経済原論とこんにちの労働

  『資本論』ないし経済原論の内容を直接,現状分析に適用できないのはどの分野も同じだろうが,労働では特にその面,媒介が必要という側面が強い。

 すぐ目に付くのは(1)政府の労働市場への介入である。

 社会政策や社会保障などのセーフティ・ネット,労働基本権の承認など。

 次いで,(2)労使関係も変質している。

 労働組合など労働者の組織性,他方で労働者の企業定着化など内部労働市場の展開。

 さらに,技術革新が進み労働における肉体的要件の低下や中高等教育の普及によって(3)女性の社会進出が一般的になった。

 それに合わせて労働者の生活を支えてきた,これまで家庭内で担われてきた家事,育児,介護も賃労働が担うことになり,しばしば女性労働が割り当てられた。


 これらはいずれも資本主義経済の歴史的発展の中で生じた変化であるから,経済原論の内容から直接説明することはできない。
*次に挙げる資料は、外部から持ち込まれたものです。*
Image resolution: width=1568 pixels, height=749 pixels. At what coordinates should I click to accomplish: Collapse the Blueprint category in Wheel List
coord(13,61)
それが資本主義経済の発展の中で生じる典型的な変化であれば,発展段階論によって究明されるべき事柄であろう。


 しかし,資本主義経済の発展に伴う労働の変化の意味を考察するうえで,経済原論においても,(1)労働者の肉体的精神的状態維持の必要性,(2)勤続発生の可能性,(3)家事労働など非賃金労働,非雇用の意義と性質について考察することは重要であろう。